Musk, dalam sebuah unggahan di X, menyebut perdana menteri sebagai “Sanchez Kotor”, yang merupakan “tirani dan pengkhianat bagi rakyat Spanyol”, menambahkan emoji kotoran.
Dalam unggahan lain, Musk menyebut Sanchez sebagai “totaliter fasis sejati”.
Unggahan-unggahan tersebut merupakan bagian dari serangkaian unggahan yang juga mengecam otoritas Prancis yang melakukan penggerebekan polisi di kantor raksasa media sosial tersebut di Paris atas dugaan campur tangan politik dan deepfake seksual.

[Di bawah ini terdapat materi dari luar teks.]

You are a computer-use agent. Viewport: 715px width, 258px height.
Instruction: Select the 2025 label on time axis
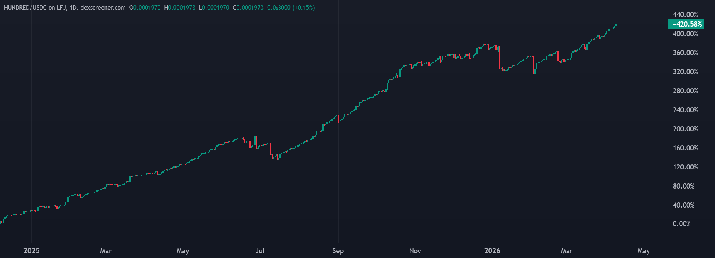tap(31, 251)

Sanchez telah mengemukakan larangan media sosial untuk anak di bawah 16 tahun pada bulan November, tetapi merinci idenya pada hari Selasa dalam paket lima langkah yang akan disetujui “mulai minggu depan”.
Namun, pemerintahan koalisinya tidak memiliki mayoritas parlemen dan sering kesulitan untuk meloloskan undang-undang.
Australia menciptakan yang pertama di dunia pada bulan Desember ketika melarang remaja muda dari beberapa platform paling populer di dunia, termasuk Facebook, Instagram, dan TikTok.
Prancis dan Portugal juga berupaya untuk mengikuti jejak tersebut. Spanyol telah bergabung dengan Denmark, Yunani, dan Prancis dalam memimpin dorongan untuk tindakan serupa di seluruh Uni Eropa.